(Records drawn from a dataset)
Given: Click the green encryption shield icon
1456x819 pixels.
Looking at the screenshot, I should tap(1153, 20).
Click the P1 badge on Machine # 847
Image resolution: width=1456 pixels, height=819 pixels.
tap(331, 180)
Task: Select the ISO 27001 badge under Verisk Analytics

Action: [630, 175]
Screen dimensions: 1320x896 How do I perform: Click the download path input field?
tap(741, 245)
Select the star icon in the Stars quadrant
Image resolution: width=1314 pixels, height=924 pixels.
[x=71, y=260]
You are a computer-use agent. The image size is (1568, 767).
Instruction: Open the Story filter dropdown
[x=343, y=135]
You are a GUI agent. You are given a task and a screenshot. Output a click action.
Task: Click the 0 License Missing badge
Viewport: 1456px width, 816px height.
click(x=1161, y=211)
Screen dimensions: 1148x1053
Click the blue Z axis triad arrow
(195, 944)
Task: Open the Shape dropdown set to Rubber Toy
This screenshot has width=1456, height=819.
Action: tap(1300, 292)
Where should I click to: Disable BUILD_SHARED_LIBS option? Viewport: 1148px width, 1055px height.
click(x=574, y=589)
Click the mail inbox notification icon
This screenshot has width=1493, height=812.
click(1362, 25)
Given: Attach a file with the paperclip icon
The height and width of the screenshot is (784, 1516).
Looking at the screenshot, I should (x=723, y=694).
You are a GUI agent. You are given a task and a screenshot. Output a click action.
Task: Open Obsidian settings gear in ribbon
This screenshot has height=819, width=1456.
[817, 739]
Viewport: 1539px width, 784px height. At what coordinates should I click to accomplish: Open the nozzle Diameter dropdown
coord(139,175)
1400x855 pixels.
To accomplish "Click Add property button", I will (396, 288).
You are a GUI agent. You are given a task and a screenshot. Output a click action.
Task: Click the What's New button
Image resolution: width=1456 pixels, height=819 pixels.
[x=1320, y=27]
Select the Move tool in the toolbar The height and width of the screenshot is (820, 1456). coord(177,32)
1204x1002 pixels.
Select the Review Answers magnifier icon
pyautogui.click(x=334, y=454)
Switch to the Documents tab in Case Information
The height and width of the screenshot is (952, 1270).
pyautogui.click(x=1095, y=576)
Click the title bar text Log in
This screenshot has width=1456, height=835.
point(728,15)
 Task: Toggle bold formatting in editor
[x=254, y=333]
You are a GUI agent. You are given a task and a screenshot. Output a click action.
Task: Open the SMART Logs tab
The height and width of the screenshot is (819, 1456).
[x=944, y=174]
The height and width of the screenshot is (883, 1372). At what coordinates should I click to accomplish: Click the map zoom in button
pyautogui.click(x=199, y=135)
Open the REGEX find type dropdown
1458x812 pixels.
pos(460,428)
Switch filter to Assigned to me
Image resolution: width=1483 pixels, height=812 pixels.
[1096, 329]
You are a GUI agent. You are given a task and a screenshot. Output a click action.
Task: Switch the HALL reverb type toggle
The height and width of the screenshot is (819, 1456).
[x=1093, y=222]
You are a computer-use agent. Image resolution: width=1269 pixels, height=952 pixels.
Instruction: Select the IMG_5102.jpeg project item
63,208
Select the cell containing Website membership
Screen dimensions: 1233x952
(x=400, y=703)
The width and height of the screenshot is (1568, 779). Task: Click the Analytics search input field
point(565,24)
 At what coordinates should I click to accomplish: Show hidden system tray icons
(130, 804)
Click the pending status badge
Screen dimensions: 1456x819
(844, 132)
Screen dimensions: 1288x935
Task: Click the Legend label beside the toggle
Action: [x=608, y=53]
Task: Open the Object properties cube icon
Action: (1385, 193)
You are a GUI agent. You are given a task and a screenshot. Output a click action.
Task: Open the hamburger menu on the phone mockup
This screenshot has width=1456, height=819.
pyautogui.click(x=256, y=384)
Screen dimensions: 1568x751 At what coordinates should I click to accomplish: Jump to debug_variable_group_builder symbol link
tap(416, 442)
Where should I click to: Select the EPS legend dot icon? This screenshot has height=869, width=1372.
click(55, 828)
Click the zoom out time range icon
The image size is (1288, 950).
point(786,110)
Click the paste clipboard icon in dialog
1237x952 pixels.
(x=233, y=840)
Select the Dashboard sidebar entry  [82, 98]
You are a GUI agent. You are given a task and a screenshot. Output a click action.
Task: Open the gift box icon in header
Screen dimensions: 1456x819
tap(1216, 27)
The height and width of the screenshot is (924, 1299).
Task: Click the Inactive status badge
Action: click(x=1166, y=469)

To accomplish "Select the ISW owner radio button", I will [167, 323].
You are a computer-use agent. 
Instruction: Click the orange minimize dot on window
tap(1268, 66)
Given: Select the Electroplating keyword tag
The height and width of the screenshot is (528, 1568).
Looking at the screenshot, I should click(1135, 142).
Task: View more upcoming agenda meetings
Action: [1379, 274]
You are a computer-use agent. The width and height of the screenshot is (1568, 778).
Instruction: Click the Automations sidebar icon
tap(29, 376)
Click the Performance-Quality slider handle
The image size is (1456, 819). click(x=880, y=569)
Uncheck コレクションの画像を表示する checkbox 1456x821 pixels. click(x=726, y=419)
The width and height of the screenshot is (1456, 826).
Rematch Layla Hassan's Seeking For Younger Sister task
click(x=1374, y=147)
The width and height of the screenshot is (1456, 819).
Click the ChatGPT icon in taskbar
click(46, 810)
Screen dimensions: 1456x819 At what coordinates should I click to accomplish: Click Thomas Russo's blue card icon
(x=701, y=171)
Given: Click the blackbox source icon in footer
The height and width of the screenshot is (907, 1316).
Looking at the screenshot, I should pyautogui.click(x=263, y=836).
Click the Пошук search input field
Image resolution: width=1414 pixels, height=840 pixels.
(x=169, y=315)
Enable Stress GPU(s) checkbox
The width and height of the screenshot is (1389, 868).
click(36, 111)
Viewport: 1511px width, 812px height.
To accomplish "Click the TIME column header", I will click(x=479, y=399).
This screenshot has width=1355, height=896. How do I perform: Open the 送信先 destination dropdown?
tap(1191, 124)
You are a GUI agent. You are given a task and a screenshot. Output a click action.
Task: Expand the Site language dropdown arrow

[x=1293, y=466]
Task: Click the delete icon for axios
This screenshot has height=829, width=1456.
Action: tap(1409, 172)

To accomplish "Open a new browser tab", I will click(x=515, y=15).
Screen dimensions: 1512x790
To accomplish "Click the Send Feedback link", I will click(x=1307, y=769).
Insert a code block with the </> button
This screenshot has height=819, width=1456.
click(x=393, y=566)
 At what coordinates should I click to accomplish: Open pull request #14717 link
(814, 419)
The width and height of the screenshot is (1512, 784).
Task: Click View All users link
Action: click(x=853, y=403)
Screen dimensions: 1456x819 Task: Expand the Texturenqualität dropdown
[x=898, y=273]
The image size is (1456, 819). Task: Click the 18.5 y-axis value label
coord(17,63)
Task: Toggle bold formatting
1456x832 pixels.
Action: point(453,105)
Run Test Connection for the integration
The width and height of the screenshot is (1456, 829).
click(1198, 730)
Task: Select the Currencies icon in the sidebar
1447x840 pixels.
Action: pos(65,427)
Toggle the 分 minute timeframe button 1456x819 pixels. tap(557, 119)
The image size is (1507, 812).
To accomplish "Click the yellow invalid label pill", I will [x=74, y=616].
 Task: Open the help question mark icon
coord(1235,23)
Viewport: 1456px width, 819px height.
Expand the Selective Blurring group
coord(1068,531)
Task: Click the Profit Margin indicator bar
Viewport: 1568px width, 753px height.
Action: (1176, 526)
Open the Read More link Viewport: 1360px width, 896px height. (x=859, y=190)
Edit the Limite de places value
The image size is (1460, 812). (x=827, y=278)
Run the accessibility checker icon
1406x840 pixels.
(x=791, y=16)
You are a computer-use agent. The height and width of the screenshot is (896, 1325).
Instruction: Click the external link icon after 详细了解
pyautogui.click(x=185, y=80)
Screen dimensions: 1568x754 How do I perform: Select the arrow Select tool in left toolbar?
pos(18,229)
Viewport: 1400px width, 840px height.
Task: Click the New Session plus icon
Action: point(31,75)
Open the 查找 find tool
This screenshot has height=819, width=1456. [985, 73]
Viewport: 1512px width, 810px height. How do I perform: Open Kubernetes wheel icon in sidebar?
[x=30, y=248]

• _WHAT IS BEING ASKED_
Each line of the entries above that includes the string "will" should be copied out.

• _ANSWER SECTION_
To accomplish "Click Add property button", I will (396, 288).
To accomplish "Select the ISW owner radio button", I will [167, 323].
To accomplish "Click the TIME column header", I will click(x=479, y=399).
To accomplish "Open a new browser tab", I will click(x=515, y=15).
To accomplish "Click the Send Feedback link", I will click(x=1307, y=769).
To accomplish "Click the yellow invalid label pill", I will [x=74, y=616].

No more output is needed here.